Ah, doutor, o senhor não sabe
Quanto ando em meu estudar.
Vejo Cabral chegando ao Brasil
e José de Anchieta
adorando a hóstia sagrada
Na terra de Vera Cruz onde o índio era piada.
E Gregório, que nos Matos
não se esconde e jamais
Guerra faz peca insulta lisonjeia
e depois a Deus pede... paz.
Enquanto isso, Vieira defende
os jesuítas e a grande pátria lusitana
Ah, sábio padre! Por que pedes proteção
A estes hijos de putana?
Caminho pelas ruas de Ouro Preto
Vila Rica dos inconfidentes
Vejo Cláudio Manuel denunciar
Também Gonzaga e morrer Tiradentes.
Gonçalves Dias tece os "Primeiros Cantos"
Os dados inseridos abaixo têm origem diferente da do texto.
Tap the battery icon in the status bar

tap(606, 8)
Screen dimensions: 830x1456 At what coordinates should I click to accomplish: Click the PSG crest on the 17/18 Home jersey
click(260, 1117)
Enquanto Macedo exalta "A Moreninha"
Alencar com seus Ubirajara e Iracema
E Machado criando suas Capitu e Helena.
Pombinha voa a Leonie, entregando-lhe a alma
Perdida, sombria pela ingratidão
dos homens que escarram nas bocas amorosas
ou daqueles que sonharam nossa pátria grandiosa.
Ouço também o silêncio das tardes musicais
com seus odores misteriosos, que vagam
pelos vasos gregos de um homem chim
ou até mesmo a via láctea se tornar brim.
Quantas vaias vêm até Lobos que Vilas não construiu
mas se tornou nosso grande musicista!
Eis que os sapos em sua grita pedem parem
não critiquem nossa veia de artista!
O Nordeste dilacerado pela seca e pela fome
Ai Raquel Graciliano! Quantos homens não comem
nesse Brasil de ilusão! Não se pode mais
fechar os olhos ou ter paz
Assolam o mundo Hitler Mussolini
enquanto Vargas nos solapa
Mundo, mundo vasto mundo
Mais vasto é o meu coração!
Nada grandioso pequenezas sutilezas do dia a dia
eis que vejo bandeiras tremulando
doce Cecília cantando e Vinícius a(r)mando
a vida que se perdia.
Vejo economia verbal
poema muro de concreto
processo lento marginal
contemporâneo
Vejo a liberdade fluindo nas veias
e as barreiras devagarmente
se derrubando
não há mais fronteiras
mundo conectado entre si
poesia biocantaconexora
doce metalinguagem
teoriadarecepção
Caminho pelos séculos
e me encontro num senão.
E ainda ando pouco?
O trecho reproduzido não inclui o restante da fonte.